Fragmento del texto ->

Ante la imposibilidad en que puso al general Díaz la Revolución, que de hecho estalló antes de que él concluyera su periodo constitucional, de encaminar las cosas hacia su separación de la Presidencia conforme al propósito que proclamó varias veces, no nos era lícito a los que dirigíamos las negociaciones de paz, consentir en que se pusiesen a discusión las pretensiones que los Jefes maderistas formularon, antes de entrar en materia, de que renunciasen inmediatamente sus cargos no sólo el Vicepresidente sino también el mismo Presidente de la República. Recuérdese que por igual motivo estuvo a punto de no tener lugar mi conversación de Nueva York con el doctor Vázquez Gómez, a quien no permití que desarrollara sus ideas antes de que desistiera formalmente de semejante pretensión. Siempre por la exigencia de la renuncia se dificultaron mucho las primeras gestiones que oficiosamente hicieron, Braniff, Esquivel Obregón, y Rafael Hernández. Ese fue también el escollo mayor con que tropezaron desde un principio las negociaciones oficiales de Ciudad Juárez. y en todas partes se encontraron los revolucionarios ante la firme actitud nuestra rehusándonos a tomar en consideración hasta las menores insinuaciones que nos hicieran sobre el particular. Así lo reclamaban las circunstancias, y sobre todo, el decoro del Gobierno y la lógica de nuestra situación, puesto que las expresadas exigencias entrañaban una idea diametralmente opuesta al objeto de nuestros esfuerzos, que era el de conseguir ante todo la sumisión de los rebeldes al Gobierno constituido, a fin de que sin perturbación del orden legal se realizaran en plena paz los cambios más urgentes de altos funcionarios y las reformas políticas de general aceptación. Nuestro cambio de actitud, al pasar repentinamente del propósito de rechazar toda imposición sobre el particular, a la resolución que tomamos el Presidente y los Ministros de hacer en seguida la entrega del Gobierno, fue obra de las circunstancias que ya se han explicado.

Líneas de datos ->

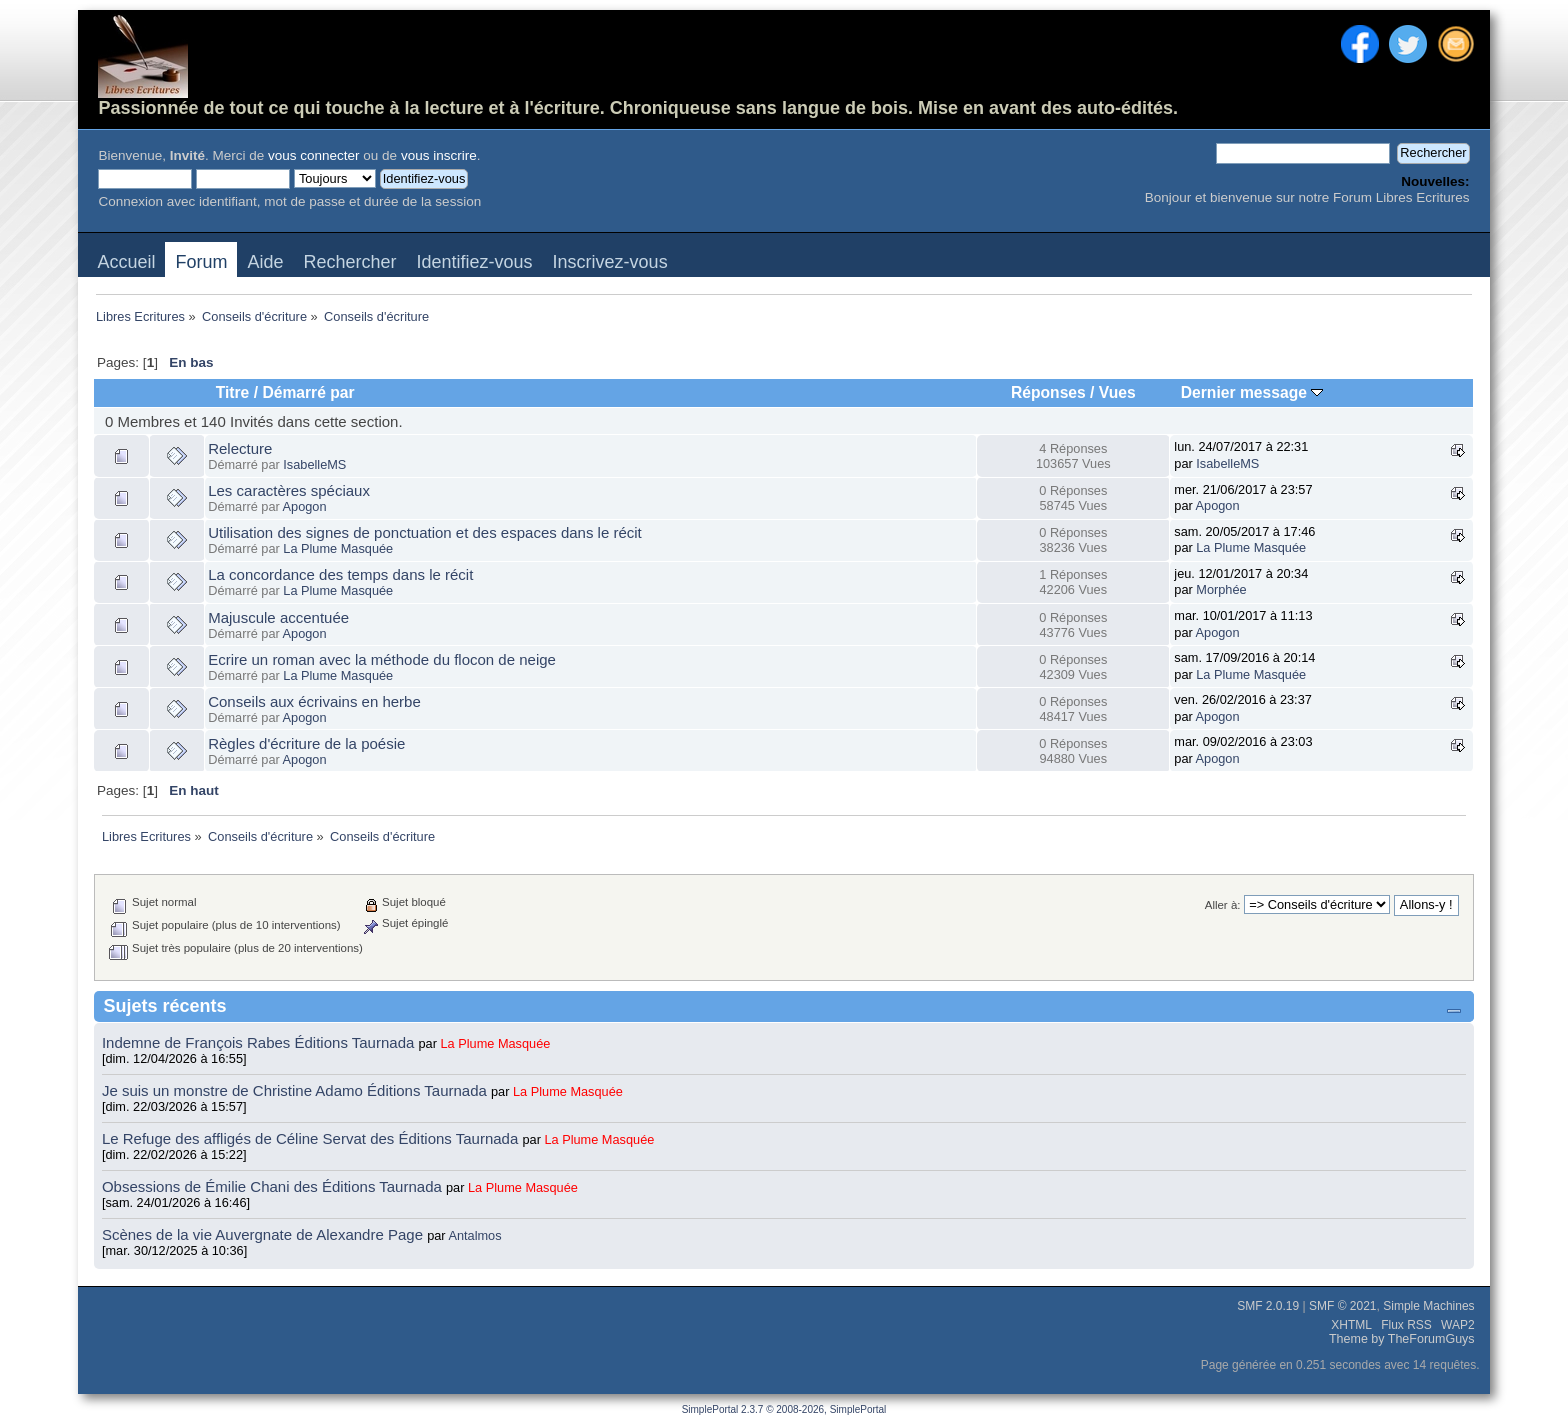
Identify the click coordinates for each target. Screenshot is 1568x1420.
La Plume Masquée (338, 548)
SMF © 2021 (1343, 1306)
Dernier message (1252, 392)
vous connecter (314, 155)
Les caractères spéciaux (289, 490)
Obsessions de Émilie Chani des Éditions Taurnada (274, 1186)
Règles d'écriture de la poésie (306, 743)
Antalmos (474, 1235)
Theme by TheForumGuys (1402, 1339)
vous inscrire (439, 155)
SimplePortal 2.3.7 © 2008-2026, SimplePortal (784, 1409)
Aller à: (1223, 905)
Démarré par (308, 392)
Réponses (1048, 392)
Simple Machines (1428, 1306)
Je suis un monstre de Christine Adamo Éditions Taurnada (296, 1090)
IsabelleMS (314, 464)
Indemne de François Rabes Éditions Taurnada (260, 1042)
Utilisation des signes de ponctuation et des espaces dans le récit (425, 532)
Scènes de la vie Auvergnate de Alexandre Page (264, 1234)
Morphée (1221, 589)
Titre (233, 392)
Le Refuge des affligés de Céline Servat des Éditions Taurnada (312, 1138)
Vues (1117, 392)
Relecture (240, 448)
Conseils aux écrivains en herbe (314, 701)
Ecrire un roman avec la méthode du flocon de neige (382, 659)
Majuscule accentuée (278, 617)
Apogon (305, 506)
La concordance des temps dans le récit (340, 574)
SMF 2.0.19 (1268, 1306)
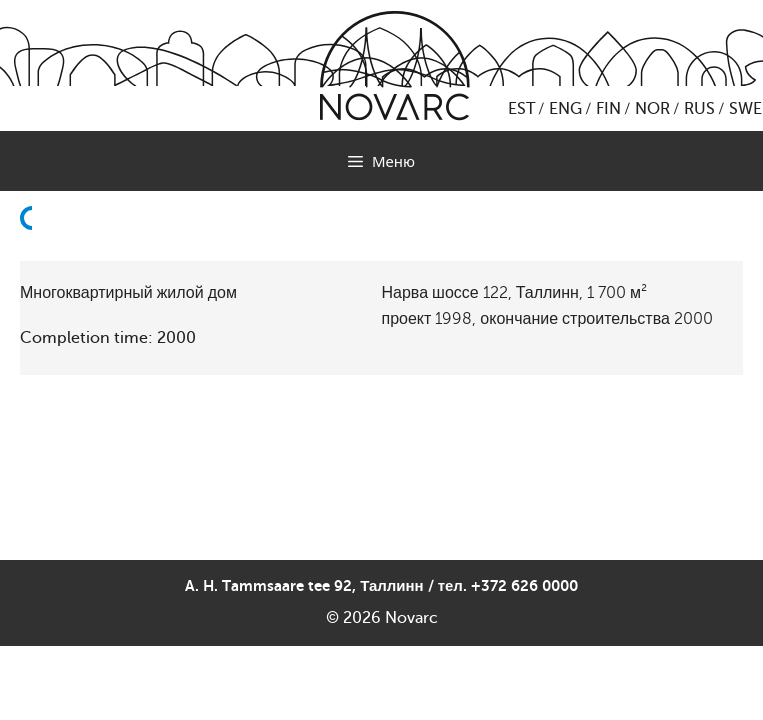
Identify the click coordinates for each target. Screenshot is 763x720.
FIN (608, 109)
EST (521, 109)
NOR (652, 109)
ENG (565, 109)
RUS (699, 109)
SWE (745, 109)
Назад (32, 266)
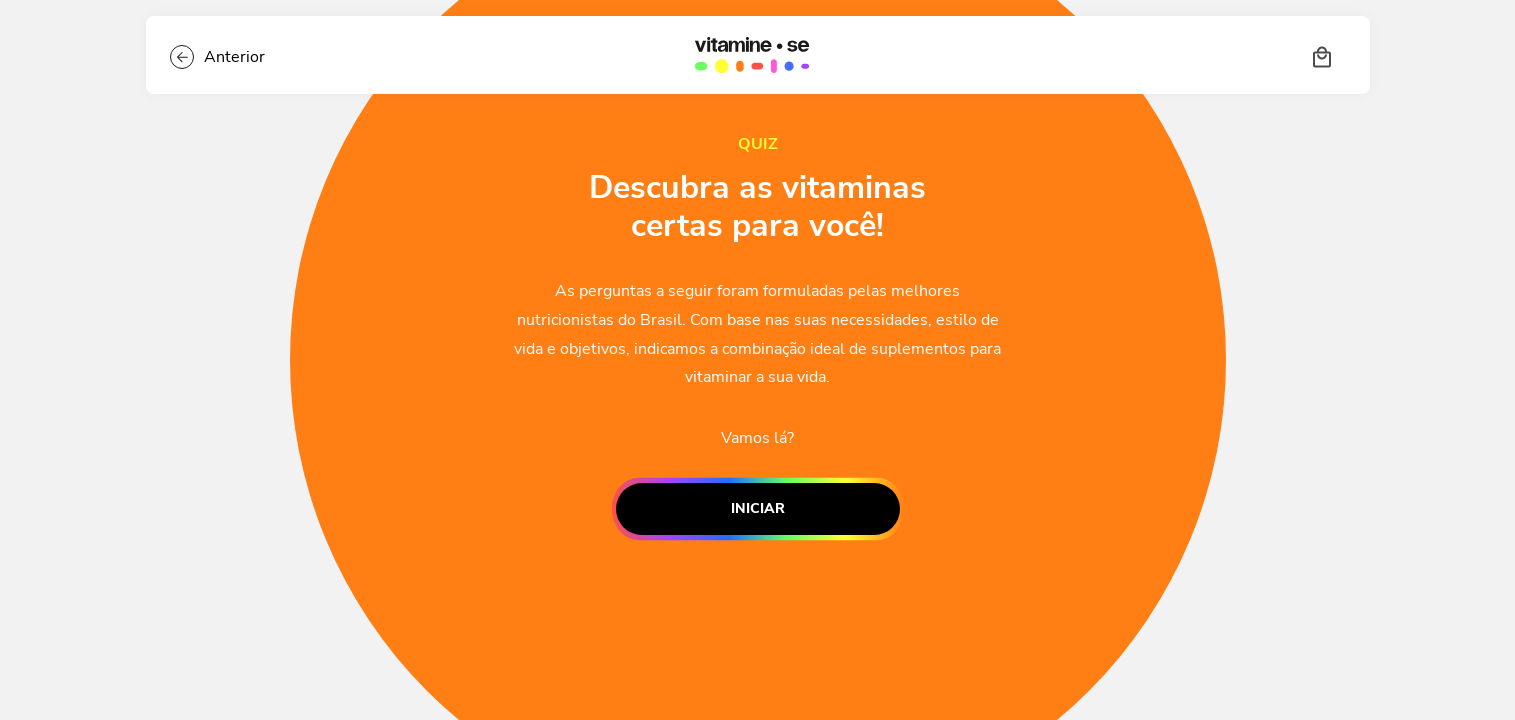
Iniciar (758, 509)
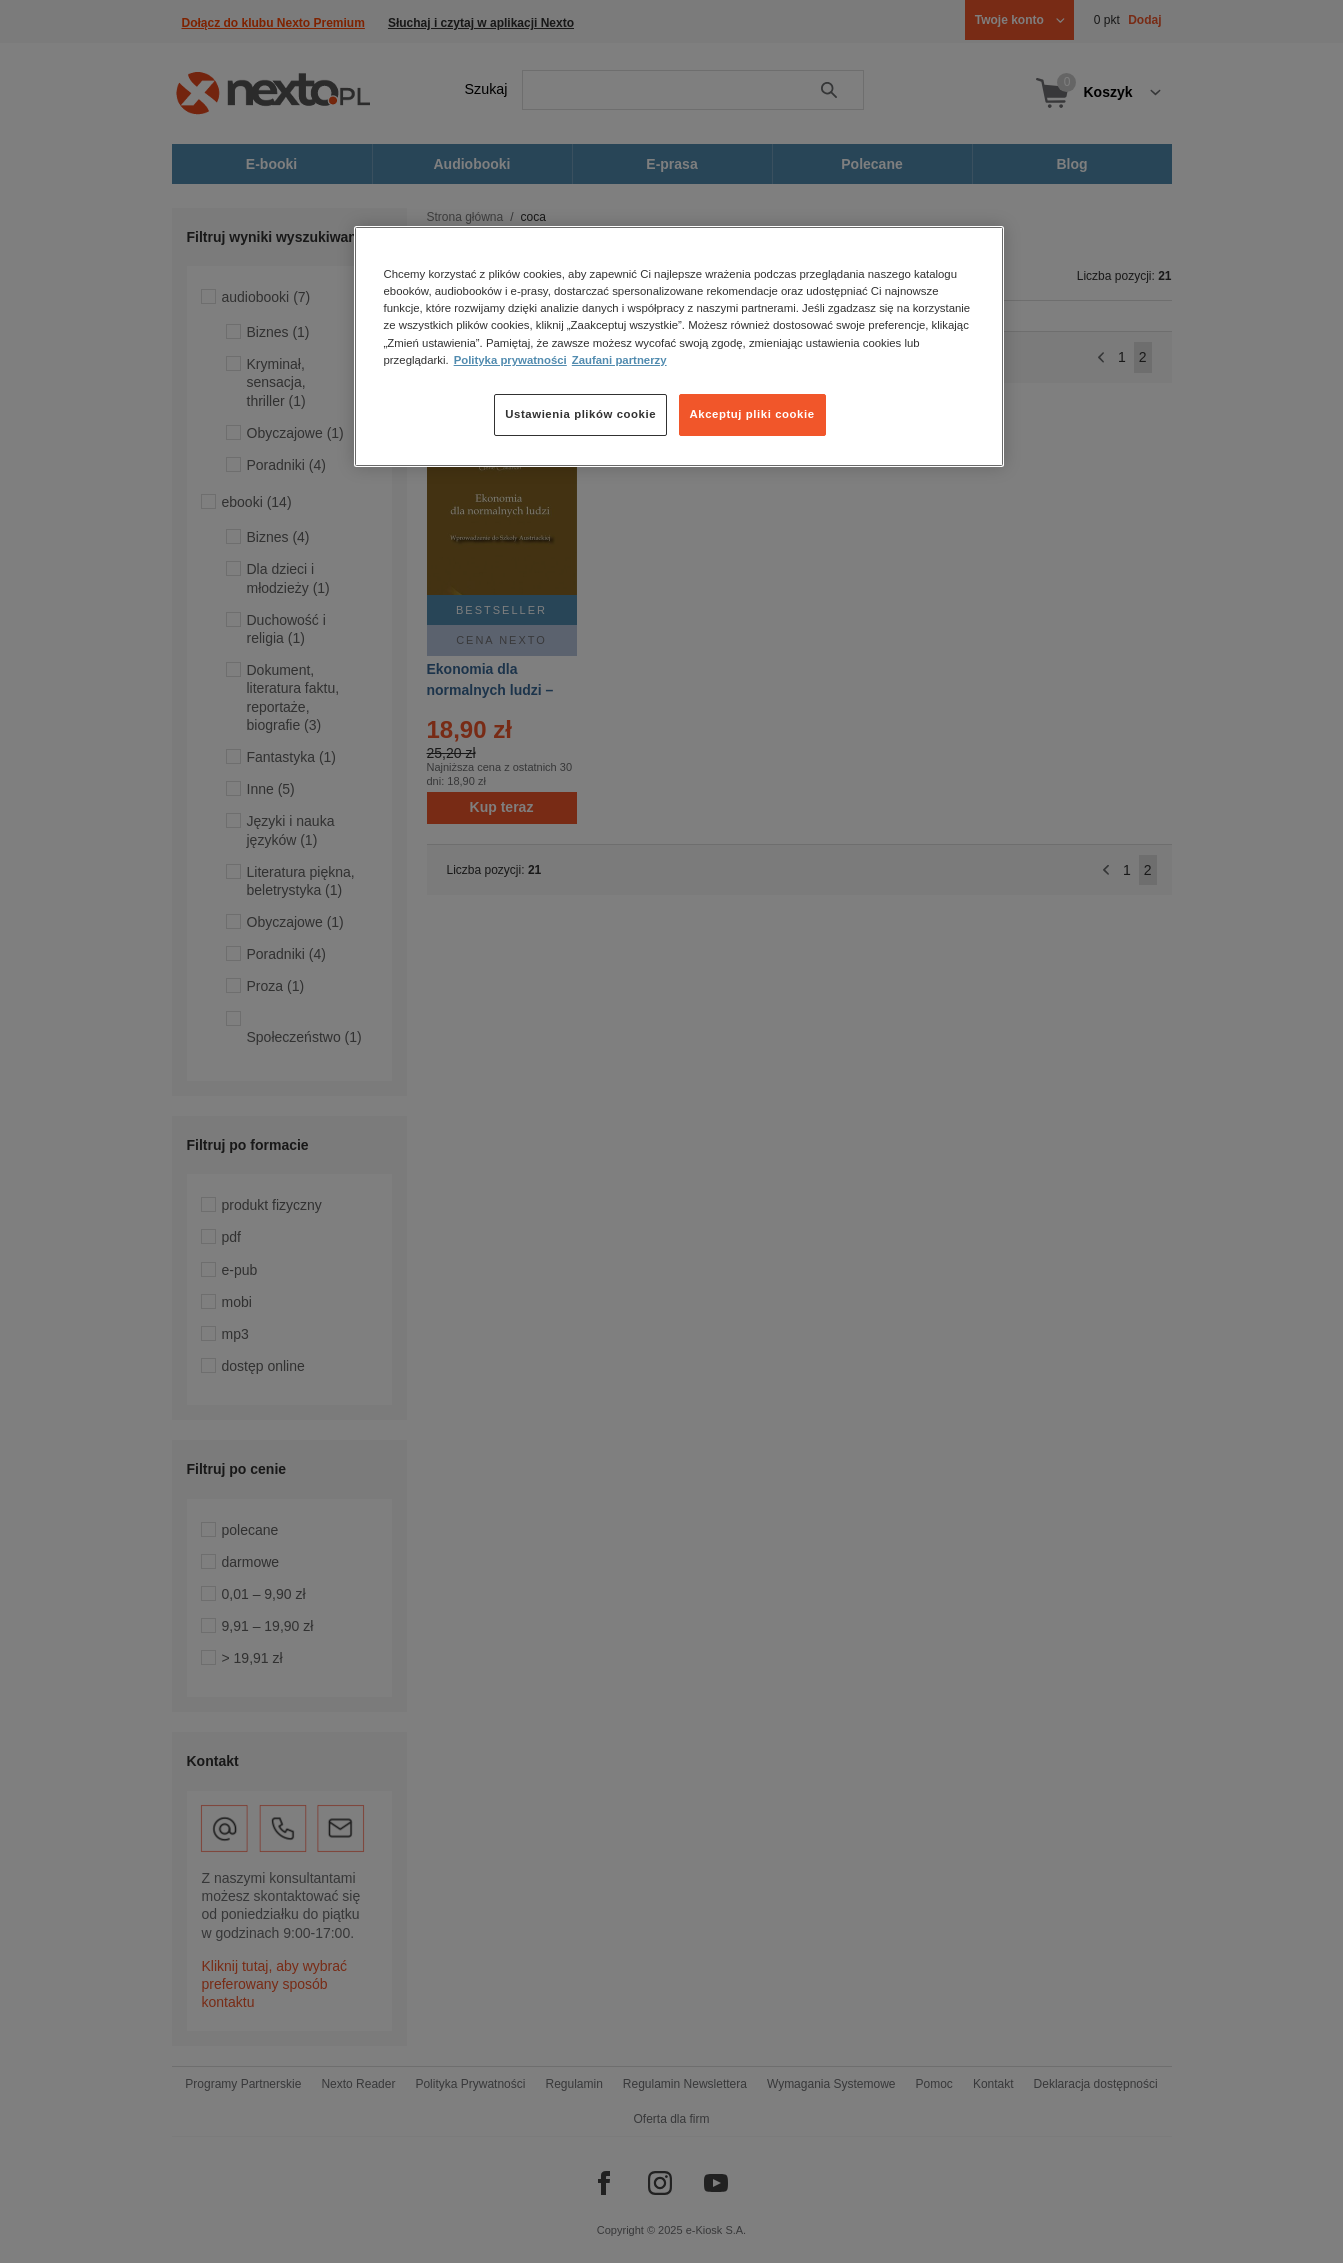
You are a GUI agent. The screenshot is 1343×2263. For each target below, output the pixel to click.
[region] (679, 346)
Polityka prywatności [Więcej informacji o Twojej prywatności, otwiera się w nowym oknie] (510, 360)
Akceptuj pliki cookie (752, 414)
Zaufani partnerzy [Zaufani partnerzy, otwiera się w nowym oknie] (619, 360)
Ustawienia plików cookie (580, 414)
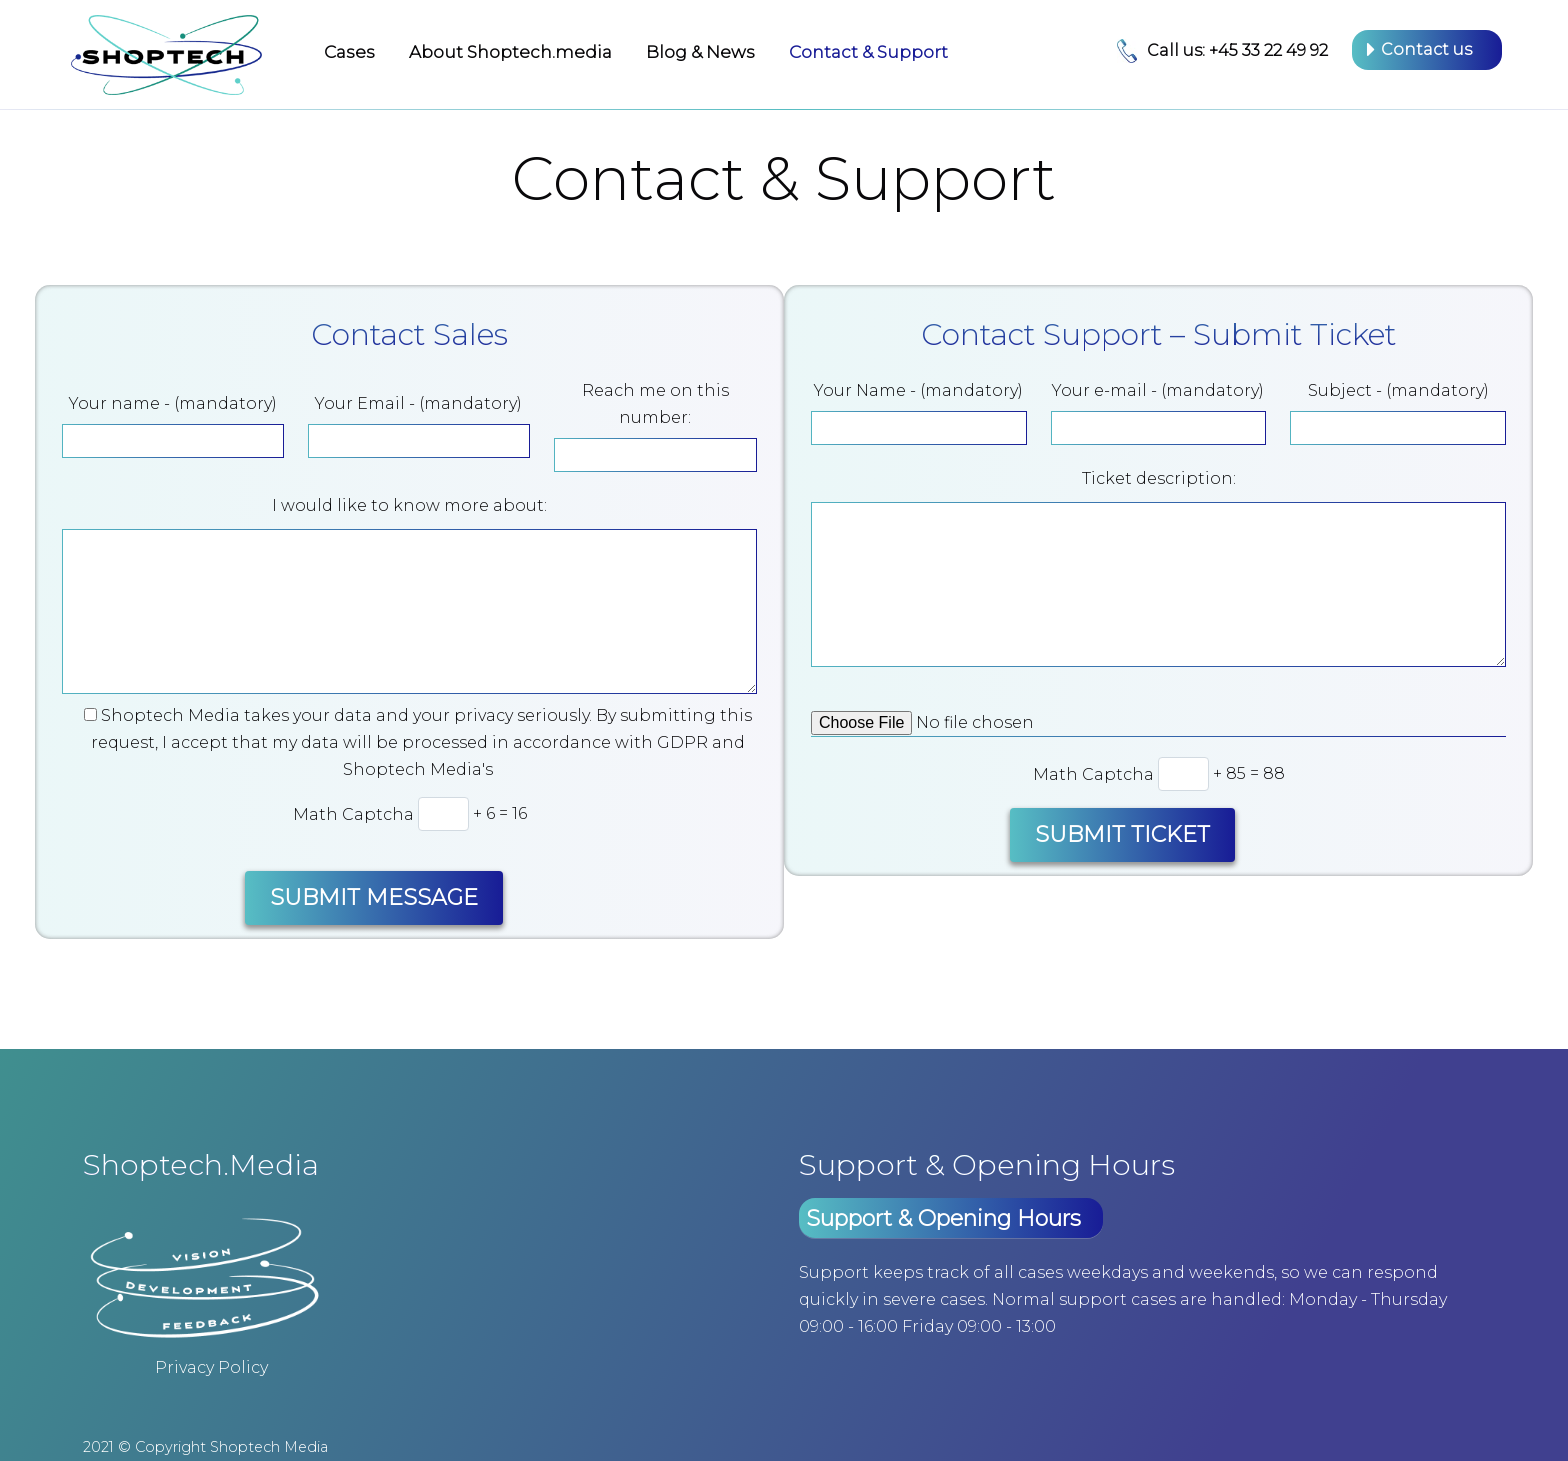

Ejercicio 1 ->
Según el fragmento sobre las negociaciones de paz con los maderistas, ¿quiénes hicieron oficiosamente las primeras gestiones?
Ejercicio 2 ->
Prolonga el fragmento sobre las negociaciones de paz con los maderistas a partir de su última oración.
Los registros constituyen un material aparte, sin relación con el fragmento.

Resultado del ejercicio 1 ->
Braniff, Esquivel Obregón y Rafael Hernández.

Resultado del ejercicio 2 ->
Lenta fue la evolución que hizo en mi espíritu desde el principio la idea de la separación del general Díaz de la Presidencia al regresar de Europa. Honda impresión me causaron los estragos que la edad, la fatiga, y las preocupaciones, habían hecho durante mi ausencia en la salud del Presidente. No fue esto, sin embargo, suficiente para detenerme de poner en ejecución el programa militar y político que propuse para dominar la insurrección. Mas a poco andar, mi observación personal, y centenares de incidentes y acontecimientos grandes y pequeños que ocurrían a cada instante, me hicieron palpar los obstáculos crecientes que suscitaba la visible decadencia del Gran Jefe, obstáculos contra los cuales se luchó sin cesar con la esperanza de alcanzar una solución favorable de los problemas que la chispa revolucionaria había planteado. Era natural que ese proceso de los acontecimientos introdujera poco a poco en mi espíritu, como en el de todos los miembros del Gabinete, y seguramente en el del mismo general Díaz, la idea, tornada después en convicción, de que fracasando el plan del Gobierno no cabría más solución de tan tremenda crisis que el retirarnos todos, el Presidente a la cabeza, a nuestros tan deseados hogares, para evitar una catástrofe mayor, como hubiera sido la del apoderamiento violento del Gobierno por los revolucionarios, después de una larga y sanguinaria lucha.

Digo que también pensó el Presidente en esa eventualidad y en esa solución, porque sin entrar a escudriñar sus numerosos actos y declaraciones referentes a su separación de la Presidencia en el largo período durante el cual rigió los destinos del país, actos y declaraciones que serán siempre motivo de comentarios diversos sobre la sinceridad de sus manifestados designios, no encontrarían explicación satisfactoria las tentativas de arreglo que él autorizó o inspiró desde el principio de la campaña contra los insurrectos, ni menos el paso tan significativo que dio con don Ernesto Madero en su conversación ya relatada del día 9 de abril, ni tampoco la expresiva alusión a la renuncia contenida en el manifiesto del 7 de mayo, cuando él, lo mismo que nosotros los Ministros, teníamos ya muy poca fe en la eficacia de su llamamiento a los buenos hijos de México.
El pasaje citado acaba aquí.